Aim of the task
Rewrite the records from the line containing "Click the arrow icon on the Weiter button" through the line containing "will click(481, 749).", changing every "icon" to "symbol" and leaving everything else unchanged.

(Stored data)
········

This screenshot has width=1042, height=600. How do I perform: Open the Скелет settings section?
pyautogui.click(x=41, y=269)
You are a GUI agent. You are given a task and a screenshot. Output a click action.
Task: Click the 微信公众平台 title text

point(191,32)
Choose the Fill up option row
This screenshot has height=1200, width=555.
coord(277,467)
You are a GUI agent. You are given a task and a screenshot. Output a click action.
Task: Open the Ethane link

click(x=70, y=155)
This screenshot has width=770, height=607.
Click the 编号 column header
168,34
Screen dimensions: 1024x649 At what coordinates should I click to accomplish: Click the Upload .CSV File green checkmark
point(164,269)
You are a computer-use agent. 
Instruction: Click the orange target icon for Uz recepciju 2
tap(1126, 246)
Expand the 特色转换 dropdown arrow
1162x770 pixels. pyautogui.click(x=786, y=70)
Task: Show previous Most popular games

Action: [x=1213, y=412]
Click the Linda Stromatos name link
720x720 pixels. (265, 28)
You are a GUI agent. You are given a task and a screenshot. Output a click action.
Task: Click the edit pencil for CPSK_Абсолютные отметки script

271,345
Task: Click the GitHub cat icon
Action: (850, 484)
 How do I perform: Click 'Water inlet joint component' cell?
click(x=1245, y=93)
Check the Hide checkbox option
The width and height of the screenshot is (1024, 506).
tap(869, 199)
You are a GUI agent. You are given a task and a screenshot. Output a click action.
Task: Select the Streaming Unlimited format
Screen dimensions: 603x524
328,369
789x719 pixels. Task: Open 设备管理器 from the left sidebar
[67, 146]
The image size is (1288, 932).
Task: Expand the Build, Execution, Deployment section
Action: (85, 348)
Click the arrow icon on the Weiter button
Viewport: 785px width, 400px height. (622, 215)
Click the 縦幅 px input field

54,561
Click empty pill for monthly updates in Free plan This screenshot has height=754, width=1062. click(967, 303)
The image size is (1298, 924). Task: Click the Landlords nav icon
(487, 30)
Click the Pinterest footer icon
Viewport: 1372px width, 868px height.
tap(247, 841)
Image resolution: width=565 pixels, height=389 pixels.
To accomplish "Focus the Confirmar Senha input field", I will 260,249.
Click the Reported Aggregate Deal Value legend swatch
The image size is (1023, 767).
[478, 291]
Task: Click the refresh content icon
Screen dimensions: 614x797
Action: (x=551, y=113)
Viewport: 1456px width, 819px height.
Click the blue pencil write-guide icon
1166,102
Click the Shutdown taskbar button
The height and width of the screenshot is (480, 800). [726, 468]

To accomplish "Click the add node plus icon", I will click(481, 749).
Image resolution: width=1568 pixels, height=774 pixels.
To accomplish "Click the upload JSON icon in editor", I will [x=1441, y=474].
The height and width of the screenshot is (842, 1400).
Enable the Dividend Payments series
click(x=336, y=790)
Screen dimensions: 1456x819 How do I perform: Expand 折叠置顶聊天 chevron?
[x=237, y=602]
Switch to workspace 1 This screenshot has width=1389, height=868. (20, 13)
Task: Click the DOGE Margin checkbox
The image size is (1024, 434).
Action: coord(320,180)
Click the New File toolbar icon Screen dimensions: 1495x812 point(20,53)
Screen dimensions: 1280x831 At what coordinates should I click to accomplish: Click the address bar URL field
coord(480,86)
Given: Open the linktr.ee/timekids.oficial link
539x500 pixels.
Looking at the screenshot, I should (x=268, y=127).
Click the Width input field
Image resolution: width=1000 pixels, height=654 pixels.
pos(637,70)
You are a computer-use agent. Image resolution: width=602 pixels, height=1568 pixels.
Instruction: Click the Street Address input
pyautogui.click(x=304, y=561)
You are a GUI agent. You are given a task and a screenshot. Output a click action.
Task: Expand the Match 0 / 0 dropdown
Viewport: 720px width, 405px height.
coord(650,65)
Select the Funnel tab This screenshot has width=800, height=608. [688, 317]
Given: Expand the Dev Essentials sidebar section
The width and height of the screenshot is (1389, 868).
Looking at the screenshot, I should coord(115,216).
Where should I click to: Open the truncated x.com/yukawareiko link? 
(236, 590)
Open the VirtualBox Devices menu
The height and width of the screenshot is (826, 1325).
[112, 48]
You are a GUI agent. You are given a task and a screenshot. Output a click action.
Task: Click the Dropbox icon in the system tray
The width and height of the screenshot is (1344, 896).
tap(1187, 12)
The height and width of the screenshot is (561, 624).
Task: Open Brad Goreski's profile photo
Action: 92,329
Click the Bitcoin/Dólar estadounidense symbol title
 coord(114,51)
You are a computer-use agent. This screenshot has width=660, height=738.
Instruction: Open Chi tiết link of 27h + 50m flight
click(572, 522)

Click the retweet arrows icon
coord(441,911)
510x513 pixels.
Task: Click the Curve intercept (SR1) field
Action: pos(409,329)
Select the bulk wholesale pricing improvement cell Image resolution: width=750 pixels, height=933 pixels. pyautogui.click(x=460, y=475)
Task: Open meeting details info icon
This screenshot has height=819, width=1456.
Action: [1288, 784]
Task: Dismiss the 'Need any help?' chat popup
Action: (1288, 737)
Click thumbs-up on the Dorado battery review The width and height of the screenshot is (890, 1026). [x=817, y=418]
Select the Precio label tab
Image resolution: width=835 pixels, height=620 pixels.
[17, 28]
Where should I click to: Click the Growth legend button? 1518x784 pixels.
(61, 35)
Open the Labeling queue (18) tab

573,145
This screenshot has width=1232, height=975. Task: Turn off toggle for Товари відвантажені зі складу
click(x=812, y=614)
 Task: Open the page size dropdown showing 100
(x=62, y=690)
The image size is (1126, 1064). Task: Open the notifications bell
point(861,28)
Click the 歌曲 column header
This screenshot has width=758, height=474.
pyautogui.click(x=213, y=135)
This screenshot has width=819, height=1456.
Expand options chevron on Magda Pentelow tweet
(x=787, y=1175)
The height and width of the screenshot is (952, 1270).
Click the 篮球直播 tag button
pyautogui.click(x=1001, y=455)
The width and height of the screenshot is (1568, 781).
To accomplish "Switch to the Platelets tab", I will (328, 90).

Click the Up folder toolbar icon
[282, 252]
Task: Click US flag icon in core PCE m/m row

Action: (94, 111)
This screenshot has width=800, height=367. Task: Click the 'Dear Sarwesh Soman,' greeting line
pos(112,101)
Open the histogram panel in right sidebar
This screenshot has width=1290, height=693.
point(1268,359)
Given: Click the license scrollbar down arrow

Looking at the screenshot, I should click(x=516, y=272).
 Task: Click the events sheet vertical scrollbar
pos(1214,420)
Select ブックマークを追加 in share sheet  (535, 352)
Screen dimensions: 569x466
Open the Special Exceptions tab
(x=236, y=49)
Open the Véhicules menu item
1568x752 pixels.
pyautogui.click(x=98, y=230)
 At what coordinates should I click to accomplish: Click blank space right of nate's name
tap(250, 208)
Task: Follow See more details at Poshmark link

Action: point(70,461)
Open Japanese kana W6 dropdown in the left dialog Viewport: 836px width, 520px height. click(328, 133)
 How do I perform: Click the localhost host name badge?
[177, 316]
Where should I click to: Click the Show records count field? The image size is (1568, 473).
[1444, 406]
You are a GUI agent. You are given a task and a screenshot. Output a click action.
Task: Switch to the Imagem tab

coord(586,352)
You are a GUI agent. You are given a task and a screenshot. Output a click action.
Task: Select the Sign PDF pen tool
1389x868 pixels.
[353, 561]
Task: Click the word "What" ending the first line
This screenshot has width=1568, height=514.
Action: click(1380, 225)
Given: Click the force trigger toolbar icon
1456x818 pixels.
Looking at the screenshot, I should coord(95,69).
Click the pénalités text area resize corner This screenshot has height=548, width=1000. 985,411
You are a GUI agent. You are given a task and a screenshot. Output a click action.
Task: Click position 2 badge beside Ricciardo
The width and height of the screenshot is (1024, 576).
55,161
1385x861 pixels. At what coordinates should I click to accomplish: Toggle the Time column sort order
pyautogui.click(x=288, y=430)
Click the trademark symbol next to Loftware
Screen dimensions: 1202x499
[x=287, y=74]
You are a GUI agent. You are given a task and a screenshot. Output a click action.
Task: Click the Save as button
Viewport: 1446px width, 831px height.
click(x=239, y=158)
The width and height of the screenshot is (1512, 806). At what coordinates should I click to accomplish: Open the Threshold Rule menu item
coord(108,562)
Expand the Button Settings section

········

Result
Click the arrow symbol on the Weiter button
Viewport: 785px width, 400px height. (622, 215)
Click the 縦幅 px input field

54,561
Click empty pill for monthly updates in Free plan This screenshot has height=754, width=1062. click(967, 303)
The image size is (1298, 924). Task: Click the Landlords nav symbol
(487, 30)
Click the Pinterest footer symbol
Viewport: 1372px width, 868px height.
tap(247, 841)
Image resolution: width=565 pixels, height=389 pixels.
To accomplish "Focus the Confirmar Senha input field", I will 260,249.
Click the Reported Aggregate Deal Value legend swatch
The image size is (1023, 767).
[478, 291]
Task: Click the refresh content symbol
Screen dimensions: 614x797
Action: (x=551, y=113)
Viewport: 1456px width, 819px height.
Click the blue pencil write-guide symbol
1166,102
Click the Shutdown taskbar button
The height and width of the screenshot is (480, 800). [726, 468]

To accomplish "Click the add node plus symbol", I will click(481, 749).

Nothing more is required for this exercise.